How to Reduce the Size of Lossless Images

XL Converter

Update: I wrote XL Converter, which automates this process entirely. Just select “Smallest Lossless”.

Comparison

Here are sample results on what kind of savings you may expect from each format.

FormatFilesizeRuntime
PNG (Unoptimized)100%
PNG (Optimized)68.8%fast
WEBP54.6%fast
JPEG XL51.7%normal
JPEG XL (effort 9)46.4%very slow
Smaller filesize and faster runtime is better; Based on 105 samples (mostly screenshots)

Converter

The most popular converter is XnConvert. It’s robust, easy to use and features some quality of life improvements you might need.

You change the format by going to the Output tab. In the settings, you will find the lossless mode.

You should enable “Use multiple CPU Cores” for faster transcoding. Keep at least 1 core unused to avoid freezes.

Note for Linux users: use the JPEG XL binaries instead.
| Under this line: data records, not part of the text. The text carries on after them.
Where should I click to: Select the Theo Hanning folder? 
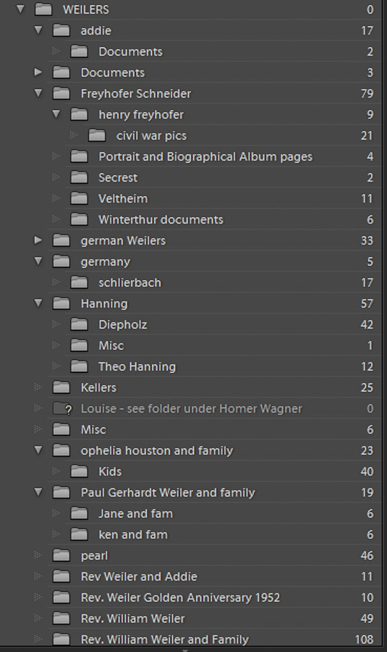pos(223,366)
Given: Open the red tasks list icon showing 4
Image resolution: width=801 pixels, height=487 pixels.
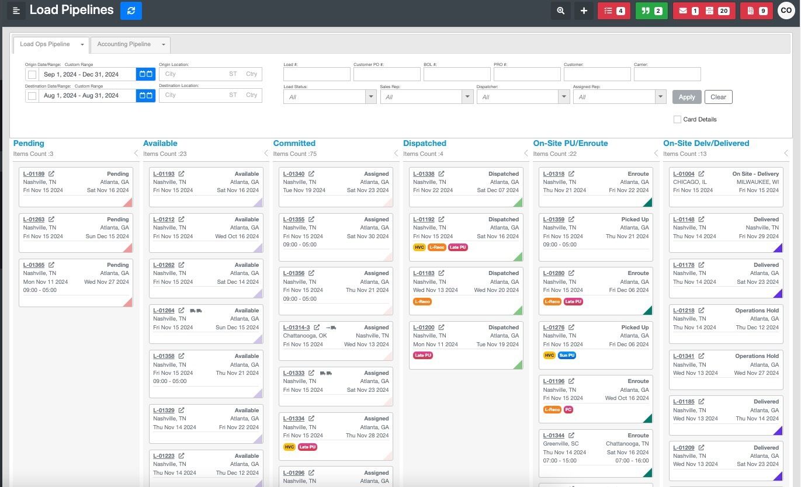Looking at the screenshot, I should coord(613,10).
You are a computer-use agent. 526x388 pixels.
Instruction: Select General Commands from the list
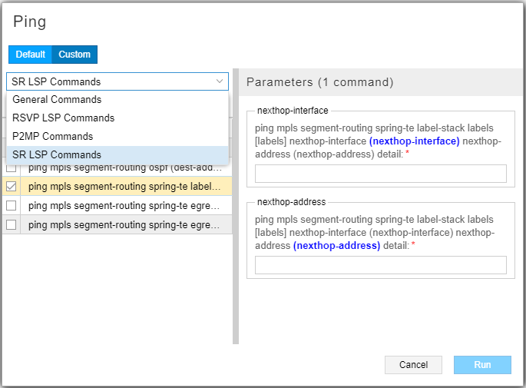tap(57, 100)
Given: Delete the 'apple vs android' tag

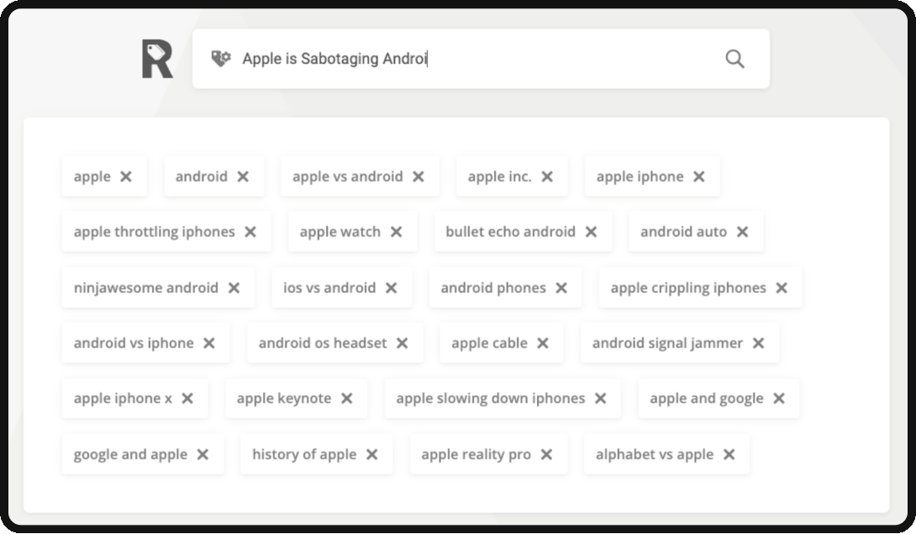Looking at the screenshot, I should point(419,176).
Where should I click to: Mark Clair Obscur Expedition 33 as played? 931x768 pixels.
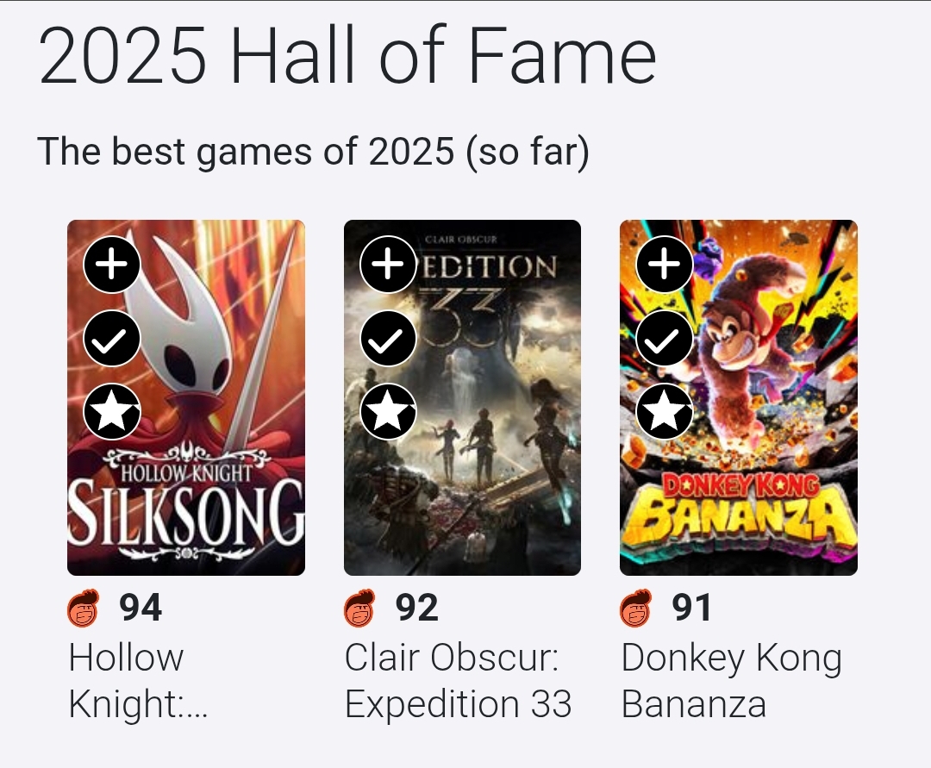click(388, 339)
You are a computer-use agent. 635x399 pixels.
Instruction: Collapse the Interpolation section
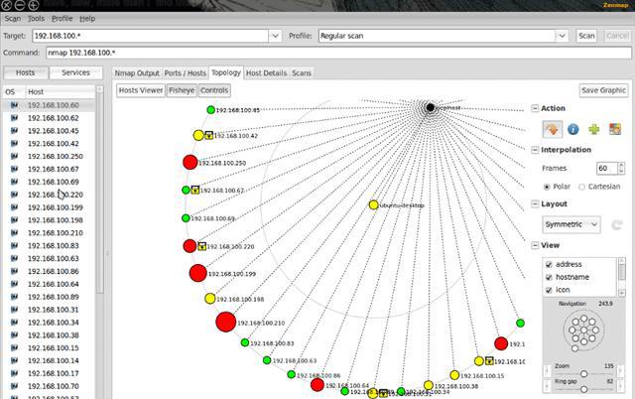coord(535,150)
Now, I will discuss what format you should choose and why.

JPEG XL

If you don’t care about compatibility and just want the smallest possible size, you should use JPEG XL. It will work well for archival purposes.

The tradeoff is you will need a compatible program to open it (like XnViewMP). Web browsers won’t open it.

Optimization

You can save extra ~5% of the filesize by increasing the effort. Transcoding will take over 10 times longer so it’s not recommended.
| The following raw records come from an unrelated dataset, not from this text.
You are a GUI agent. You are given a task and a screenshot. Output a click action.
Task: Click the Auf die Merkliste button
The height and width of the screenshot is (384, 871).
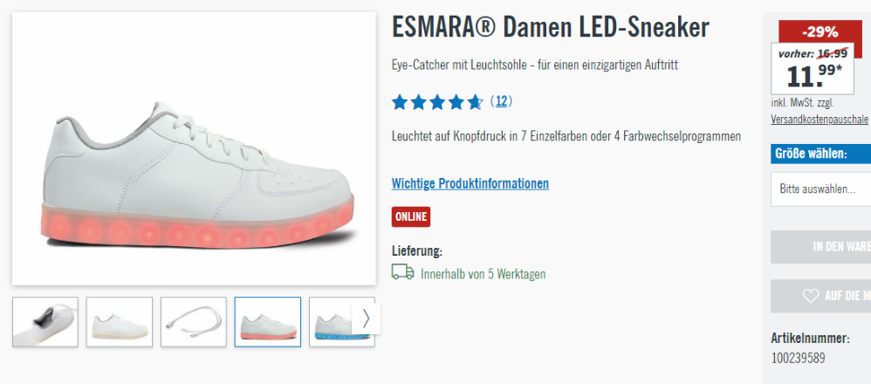pyautogui.click(x=821, y=296)
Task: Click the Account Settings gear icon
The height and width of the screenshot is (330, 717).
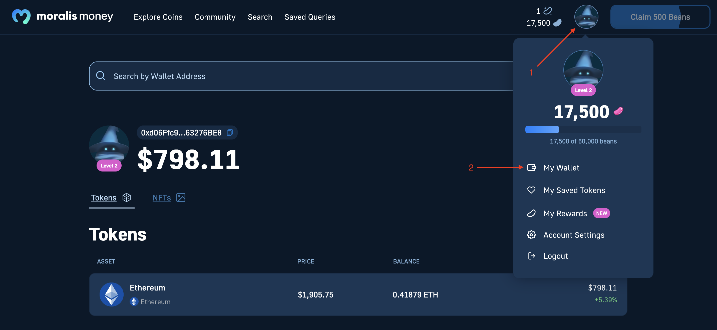Action: click(x=531, y=235)
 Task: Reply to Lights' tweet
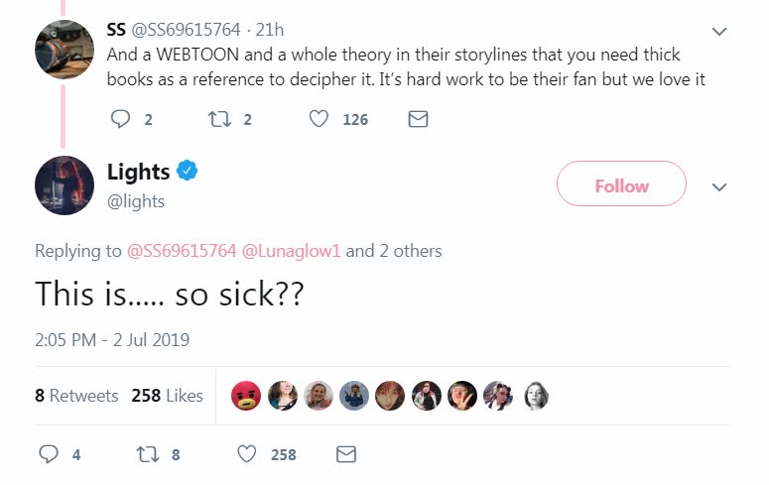pos(48,454)
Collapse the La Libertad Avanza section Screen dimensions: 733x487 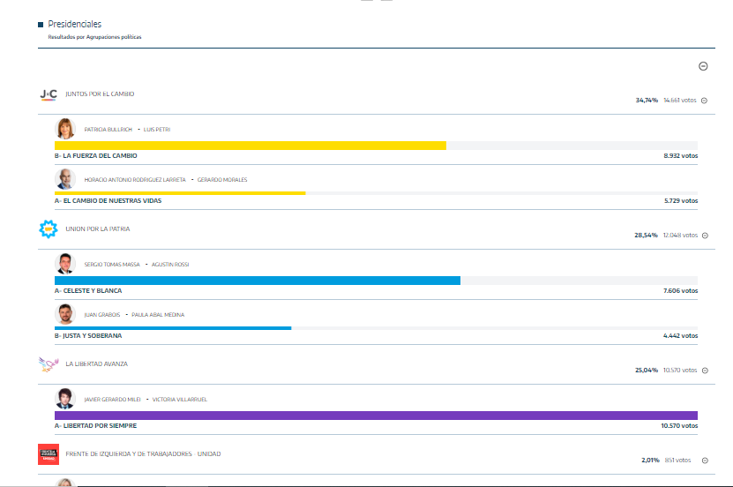click(704, 371)
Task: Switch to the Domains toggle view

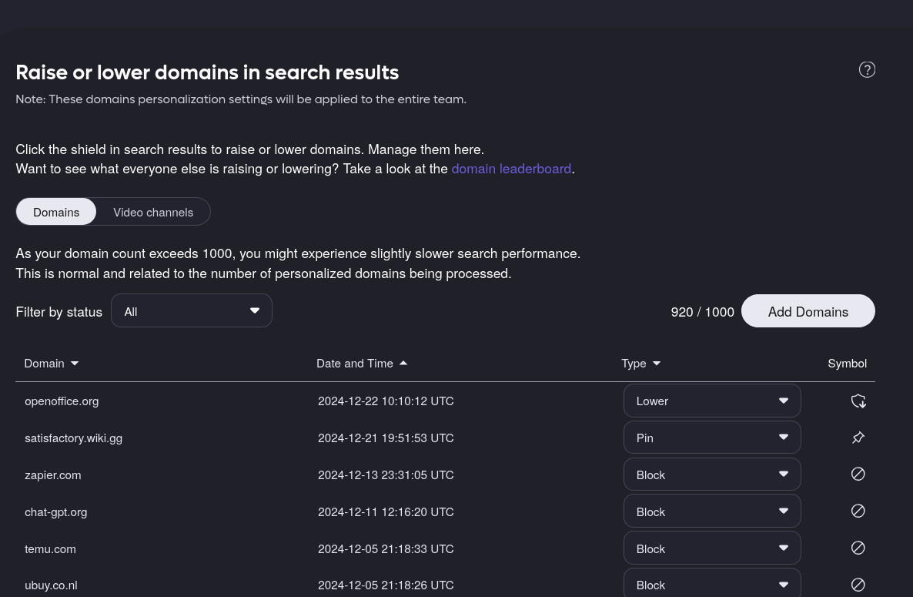Action: click(56, 212)
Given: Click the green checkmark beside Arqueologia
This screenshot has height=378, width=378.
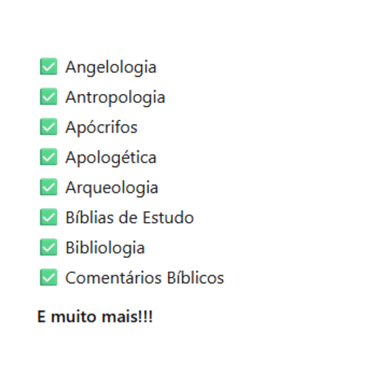Looking at the screenshot, I should (48, 187).
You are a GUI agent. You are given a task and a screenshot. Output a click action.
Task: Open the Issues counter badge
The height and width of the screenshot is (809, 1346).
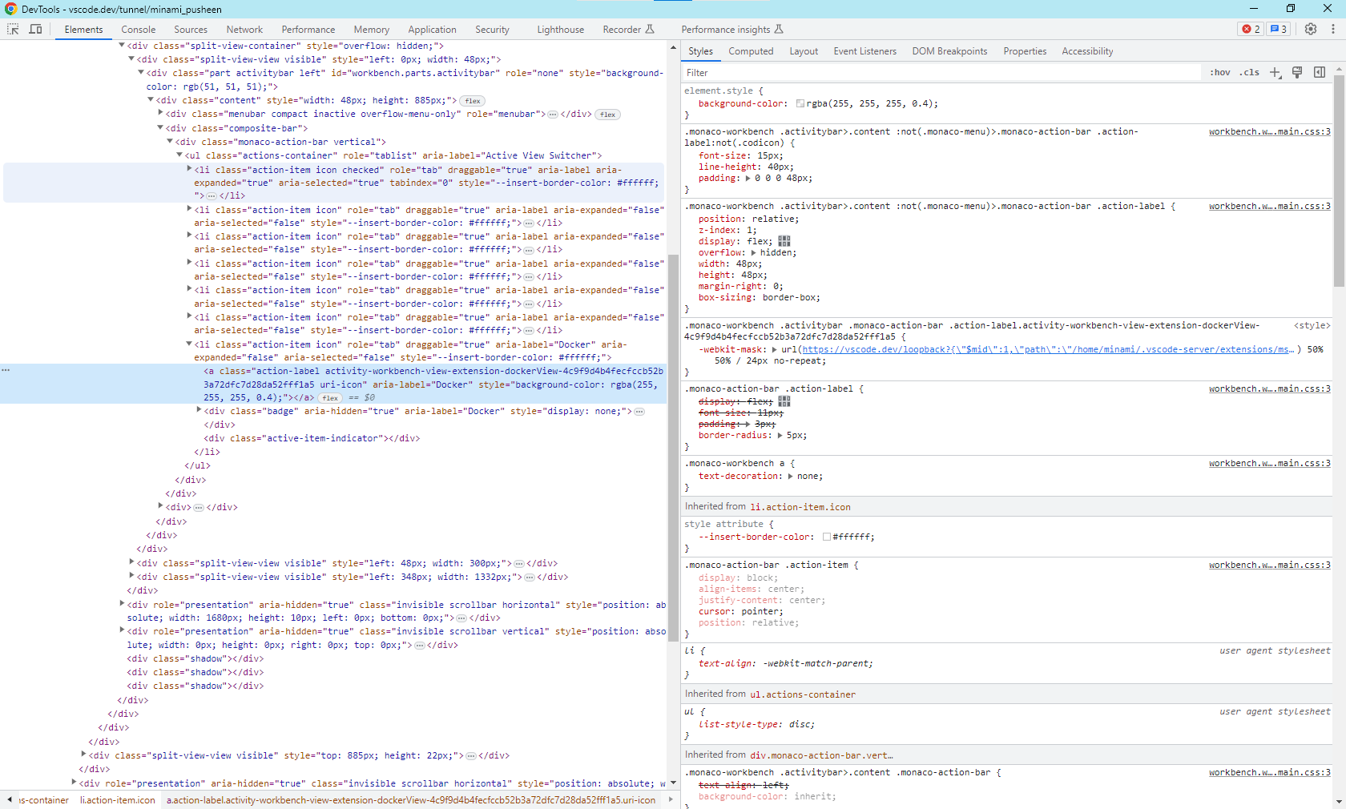click(x=1279, y=29)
Go to the format settings and set “compression” to 9. The default is 7.

WEBP

Use this format If you’re planning on displaying lossless images in browser. The caveat is the images cannot be larger than 16384 pixels in any dimension.

I tried to use AVIF for this purpose, but the size often ended up being 2 – 3 times larger than the original PNG.

Optimization

You can save additional ~3% of the filesize by changing the method. Again, it will make transcoding much slower so it’s not recommended.

Go to the format settings and change the method from 4 to 6.

PNG Optimizations

If you desperately need to keep the files in PNG, you can still shave off some filesize by recompressing it.

MethodFilesizeRuntime
Zopfli (advpng)91.1%very slow
OxiPNG -o 468.8%fast
Smaller filesize and faster runtime is better; Based on 105 samples (mostly screenshots)

Zopfli

Download advpng and install it in your system PATH. Here is how to use it:

advpng -z4 source.png

This is how you recompress all PNGs in your directory.

advpng -z4 *.png

Zopfli takes a much longer time to transcode than JPEG XL or WEBP.

OxiPNG

OxiPNG is much faster than Zopfli and will shrink your PNGs more.

However, it can reduce bit depth, color type and palette. If you don’t want to alter those, stick with Zopfli.

Install OxiPNG to your system PATH. You use it like this:

oxipng -o 4 source.png

Batch transcoding works the same way as it does in advpng

oxipng -o 4 *.png

You can set the compression higher (-o max), but it rarely produces better results and is much slower.

There is also the -Z flag that may save you addition 1% – 2%, but it’s so slow, it’s hardly worth it.